Bu mübarek zat, vaazlarında buyurdu ki:
“Kız evlâtlar, ana-babası için hayır ve hasenattırlar. Erkek çocuklar ise, ni’mettirler. Hasenat sahibi olanlar sevâb kazanır. Ni’metlerden ise hesaba çekilir, suâl sorulur.”
“Bir kimse, kusur, günah işlediği zaman utanmıyorsa, yaşlandığı zaman pişmanlık duyup kötü işlerinden vazgeçmezse ve tehna bir yerde olduğu zaman Allahü teâlâdan korkmazsa, onda hayır yoktur.”
Abdülkerim Efendi, vefatına yakın şöyle münacatta bulundu:
“İlâhî! İhsân ve ikrâm ederek bize kendini tanıttın. Nîmetlerin deryâsına bizleri daldırıp gark ettin. Her an nîmetlerin deryâsında yüzmekte, onlardan istifâde etmekteyiz. Bizleri râzı olduğun, beğendiğin yer olan Cennetine dâvet ettin. Seni hatırlamak, emirlerini yapmak sebebiyle, bizlere sonsuz nîmetler hazırladın, ihsân ettin. Ne büyüksün yâ Rabbî!
“BİZ, KENDİMİZE ZULMETTİK!”
Yâ İlâhî! Biz kendimize zulmettik. Nefsimizin kötülüğü her yanımızı kapladı. Gaflet denizi kalblerimizi doldurdu. Her hâlimizle perişanlığımız apaçık. Bizim bu hâlimizi en iyi bilensin.
Yâ İlâhi! İsyânımız ve günahımız, senin azâbını bilmemek, duymamak sebebiyle değildir.
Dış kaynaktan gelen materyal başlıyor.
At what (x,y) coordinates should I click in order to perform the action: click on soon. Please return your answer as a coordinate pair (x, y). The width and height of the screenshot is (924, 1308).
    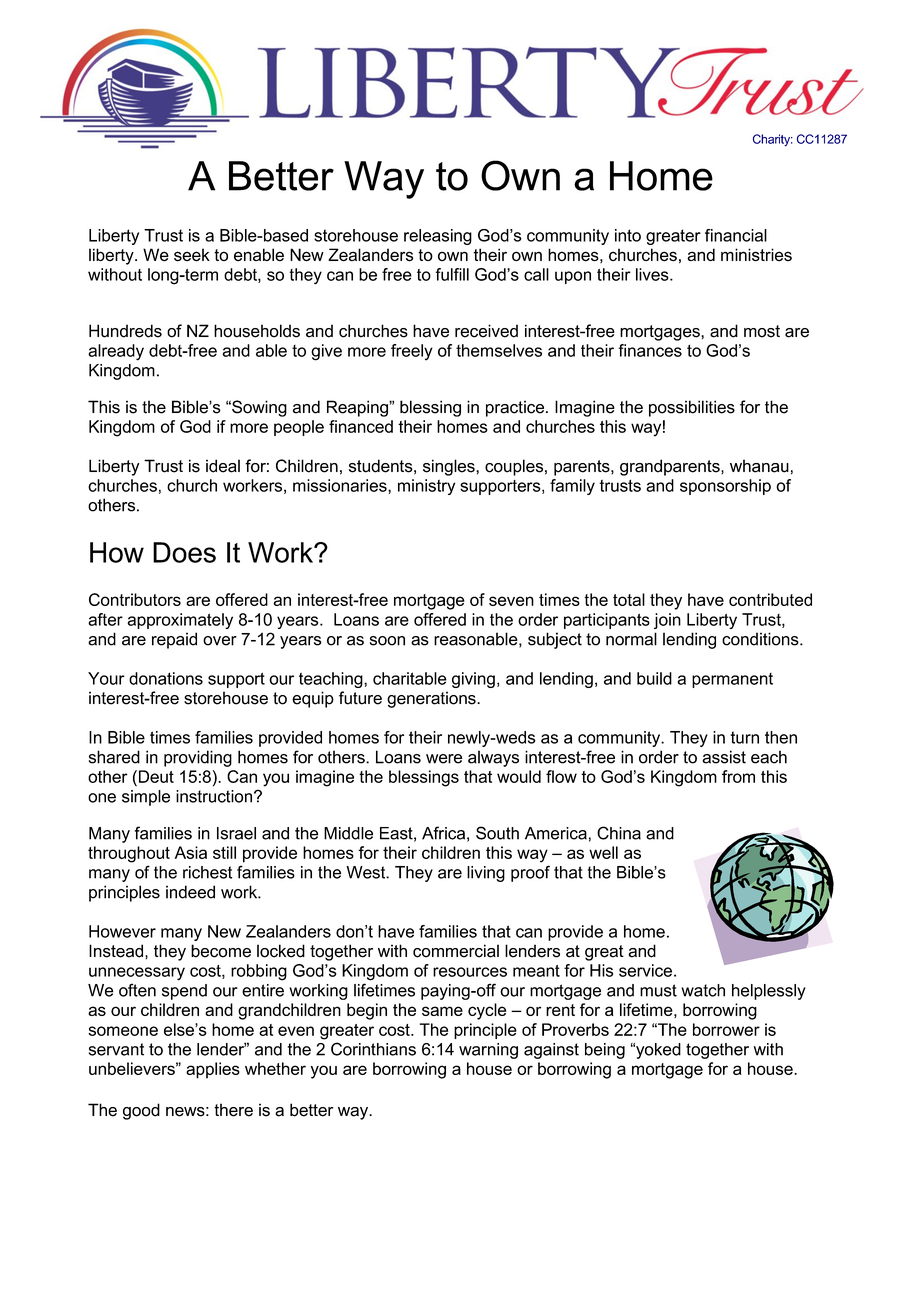
    Looking at the image, I should click on (387, 641).
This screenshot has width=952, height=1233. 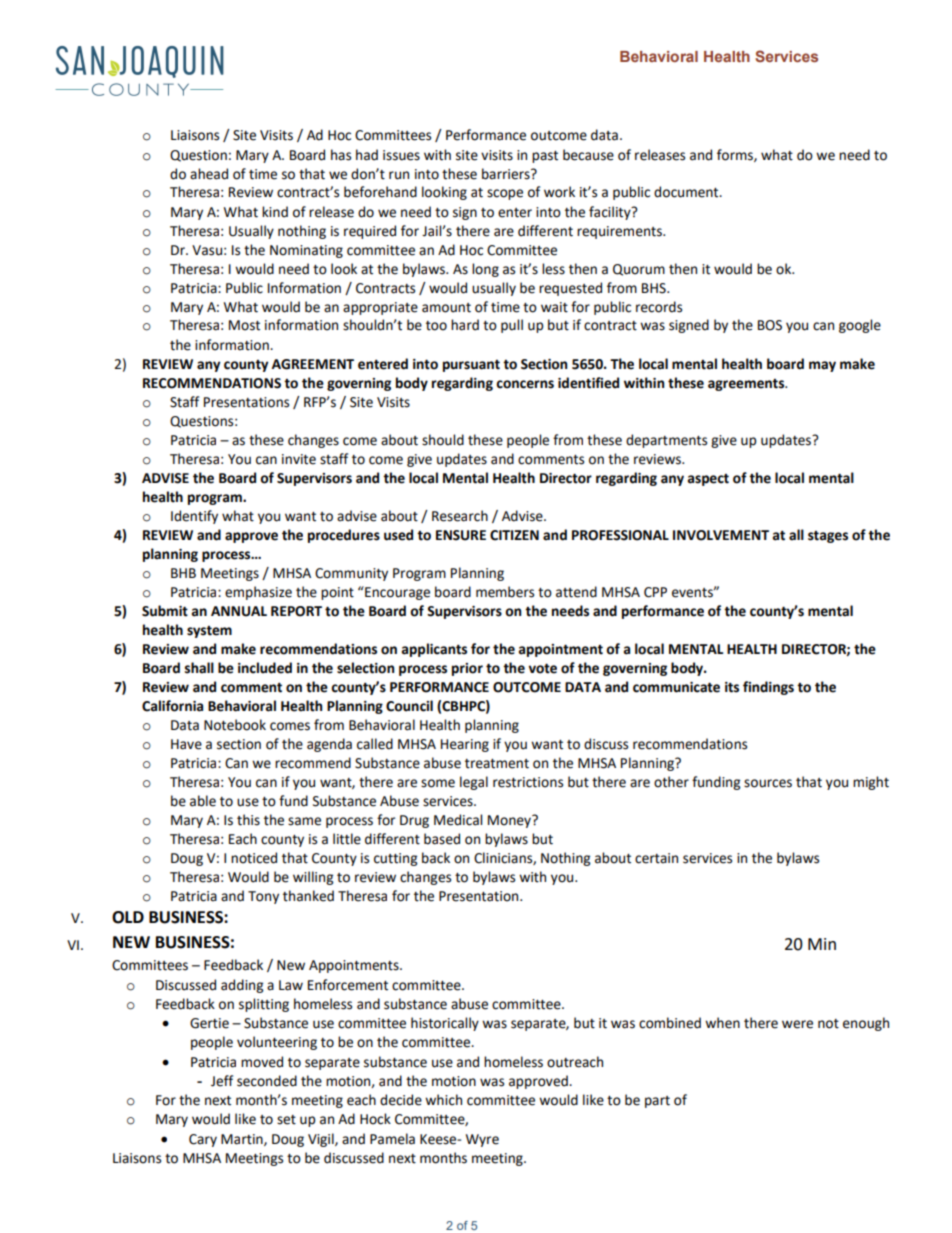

Lâkin âsî nefsimiz bize, azâba düşürecek işleri yaptırdı ve günahları işletti. Senin günahları örtüp, yüzümüze vurmaman sebebiyle şımardık. Bu yüzden çok günah işledik. Senin af ve magfiretine güvenip, günahlara daldık. Şimdi yaptıklarımızın cezâsı olarak, bize hazırladığın azâb ile karşı karşıyayız. Cehennem azâbından bizi şimdi kim kurtarabilir. Senden başka kim bize bir kurtuluş ipi uzatabilir. Âhiret günü, senin huzûrunda mahcûb bir duruma düşecek bu hâlimize yazıklar olsun. Yarın çirkin amellerimiz karşımıza çıkarıldığında ayıblanmamıza esefler olsun.
Yâ Rabbî! Bizim günahlarımızı affet. Kusûrlarımızı bağışla. İbâdetlerimizdeki kusurlarımızı af ve magfiret eyle. Yâ İlâhî! Bilmeyerek yaptıklarımızı affet ve bizi aklıselîm sâhibi kıl. Sen, Rabbimizsin, sana inandık. Sen günahları affedersin, affedicisin.”